▶ **What is required**: Below is a set of entries; copy all of them exactly.

▶ **Given data**:
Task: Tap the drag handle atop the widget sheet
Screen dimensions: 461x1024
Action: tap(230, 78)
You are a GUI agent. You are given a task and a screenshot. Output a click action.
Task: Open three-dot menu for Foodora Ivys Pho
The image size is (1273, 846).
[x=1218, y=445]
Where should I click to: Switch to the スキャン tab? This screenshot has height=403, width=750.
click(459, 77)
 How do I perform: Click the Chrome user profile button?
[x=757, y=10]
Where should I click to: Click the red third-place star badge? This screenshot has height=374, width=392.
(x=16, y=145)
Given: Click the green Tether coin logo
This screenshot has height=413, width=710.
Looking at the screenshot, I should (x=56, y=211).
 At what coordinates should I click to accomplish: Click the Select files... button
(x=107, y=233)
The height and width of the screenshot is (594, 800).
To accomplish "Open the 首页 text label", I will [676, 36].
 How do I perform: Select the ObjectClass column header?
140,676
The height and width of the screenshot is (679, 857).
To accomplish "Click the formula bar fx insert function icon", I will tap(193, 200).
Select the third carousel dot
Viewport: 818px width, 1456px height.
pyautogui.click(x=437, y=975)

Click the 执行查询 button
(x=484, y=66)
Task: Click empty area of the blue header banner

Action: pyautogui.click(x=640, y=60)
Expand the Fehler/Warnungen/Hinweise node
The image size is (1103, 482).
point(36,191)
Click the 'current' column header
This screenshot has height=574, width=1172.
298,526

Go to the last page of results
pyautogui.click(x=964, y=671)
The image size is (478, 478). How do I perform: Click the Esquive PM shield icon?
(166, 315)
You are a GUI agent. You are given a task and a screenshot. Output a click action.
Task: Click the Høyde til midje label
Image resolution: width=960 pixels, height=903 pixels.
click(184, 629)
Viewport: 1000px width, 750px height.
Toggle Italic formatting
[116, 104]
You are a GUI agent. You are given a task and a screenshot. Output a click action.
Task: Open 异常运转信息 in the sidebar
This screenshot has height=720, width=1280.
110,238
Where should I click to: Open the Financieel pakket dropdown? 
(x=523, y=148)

▶ **The answer**:
Task: Tap the drag handle atop the widget sheet
Screen dimensions: 461x1024
Action: tap(230, 78)
You are a GUI agent. You are given a task and a screenshot. Output a click action.
Task: Open three-dot menu for Foodora Ivys Pho
The image size is (1273, 846).
[x=1218, y=445]
Where should I click to: Switch to the スキャン tab? This screenshot has height=403, width=750.
click(459, 77)
 How do I perform: Click the Chrome user profile button?
[x=757, y=10]
Where should I click to: Click the red third-place star badge? This screenshot has height=374, width=392.
(x=16, y=145)
Given: Click the green Tether coin logo
This screenshot has height=413, width=710.
Looking at the screenshot, I should (x=56, y=211).
 At what coordinates should I click to accomplish: Click the Select files... button
(x=107, y=233)
The height and width of the screenshot is (594, 800).
To accomplish "Open the 首页 text label", I will [676, 36].
 How do I perform: Select the ObjectClass column header?
140,676
The height and width of the screenshot is (679, 857).
To accomplish "Click the formula bar fx insert function icon", I will tap(193, 200).
Select the third carousel dot
Viewport: 818px width, 1456px height.
pyautogui.click(x=437, y=975)

Click the 执行查询 button
(x=484, y=66)
Task: Click empty area of the blue header banner

Action: pyautogui.click(x=640, y=60)
Expand the Fehler/Warnungen/Hinweise node
The image size is (1103, 482).
point(36,191)
Click the 'current' column header
This screenshot has height=574, width=1172.
298,526

Go to the last page of results
pyautogui.click(x=964, y=671)
The image size is (478, 478). How do I perform: Click the Esquive PM shield icon?
(166, 315)
You are a GUI agent. You are given a task and a screenshot. Output a click action.
Task: Click the Høyde til midje label
Image resolution: width=960 pixels, height=903 pixels.
click(184, 629)
Viewport: 1000px width, 750px height.
Toggle Italic formatting
[116, 104]
You are a GUI agent. You are given a task and a screenshot. Output a click action.
Task: Open 异常运转信息 in the sidebar
This screenshot has height=720, width=1280.
110,238
Where should I click to: Open the Financieel pakket dropdown? 
(x=523, y=148)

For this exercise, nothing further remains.